# Problem statement
Starting from the line in which "Bookmark the first tweet" appears, output every line down to the last line of the data below, exactly and without anything more.

# Data for the task
=== Section Start ===

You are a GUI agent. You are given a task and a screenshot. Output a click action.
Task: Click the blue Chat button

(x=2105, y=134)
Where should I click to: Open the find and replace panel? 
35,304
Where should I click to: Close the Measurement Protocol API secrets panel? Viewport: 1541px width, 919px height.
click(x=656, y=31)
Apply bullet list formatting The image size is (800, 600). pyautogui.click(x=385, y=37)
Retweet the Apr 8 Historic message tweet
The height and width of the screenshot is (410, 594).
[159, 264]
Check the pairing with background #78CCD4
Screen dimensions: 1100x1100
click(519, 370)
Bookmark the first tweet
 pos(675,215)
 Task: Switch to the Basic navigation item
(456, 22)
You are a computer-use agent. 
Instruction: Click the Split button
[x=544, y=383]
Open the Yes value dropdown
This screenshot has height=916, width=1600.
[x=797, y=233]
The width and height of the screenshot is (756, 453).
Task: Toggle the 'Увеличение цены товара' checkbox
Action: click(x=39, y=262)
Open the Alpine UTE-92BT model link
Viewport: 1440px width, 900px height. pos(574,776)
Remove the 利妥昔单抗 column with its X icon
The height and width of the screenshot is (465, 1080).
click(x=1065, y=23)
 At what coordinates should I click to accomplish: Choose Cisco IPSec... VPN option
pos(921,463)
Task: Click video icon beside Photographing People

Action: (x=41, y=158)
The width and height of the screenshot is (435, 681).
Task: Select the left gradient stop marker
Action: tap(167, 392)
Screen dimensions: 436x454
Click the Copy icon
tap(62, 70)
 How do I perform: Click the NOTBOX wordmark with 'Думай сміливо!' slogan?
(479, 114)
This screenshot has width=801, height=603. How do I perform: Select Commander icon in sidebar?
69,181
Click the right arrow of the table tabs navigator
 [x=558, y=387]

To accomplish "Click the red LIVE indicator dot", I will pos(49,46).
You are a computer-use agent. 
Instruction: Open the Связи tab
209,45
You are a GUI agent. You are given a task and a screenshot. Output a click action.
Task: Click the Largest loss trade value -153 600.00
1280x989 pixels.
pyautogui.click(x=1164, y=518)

=== Section End ===

# Result of the task
Bookmark the first tweet
 pos(675,215)
 Task: Switch to the Basic navigation item
(456, 22)
You are a computer-use agent. 
Instruction: Click the Split button
[x=544, y=383]
Open the Yes value dropdown
This screenshot has height=916, width=1600.
[x=797, y=233]
The width and height of the screenshot is (756, 453).
Task: Toggle the 'Увеличение цены товара' checkbox
Action: click(x=39, y=262)
Open the Alpine UTE-92BT model link
Viewport: 1440px width, 900px height. pos(574,776)
Remove the 利妥昔单抗 column with its X icon
The height and width of the screenshot is (465, 1080).
click(x=1065, y=23)
 At what coordinates should I click to accomplish: Choose Cisco IPSec... VPN option
pos(921,463)
Task: Click video icon beside Photographing People

Action: (x=41, y=158)
The width and height of the screenshot is (435, 681).
Task: Select the left gradient stop marker
Action: tap(167, 392)
Screen dimensions: 436x454
Click the Copy icon
tap(62, 70)
 How do I perform: Click the NOTBOX wordmark with 'Думай сміливо!' slogan?
(479, 114)
This screenshot has width=801, height=603. How do I perform: Select Commander icon in sidebar?
69,181
Click the right arrow of the table tabs navigator
 [x=558, y=387]

To accomplish "Click the red LIVE indicator dot", I will pos(49,46).
You are a computer-use agent. 
Instruction: Open the Связи tab
209,45
You are a GUI agent. You are given a task and a screenshot. Output a click action.
Task: Click the Largest loss trade value -153 600.00
1280x989 pixels.
pyautogui.click(x=1164, y=518)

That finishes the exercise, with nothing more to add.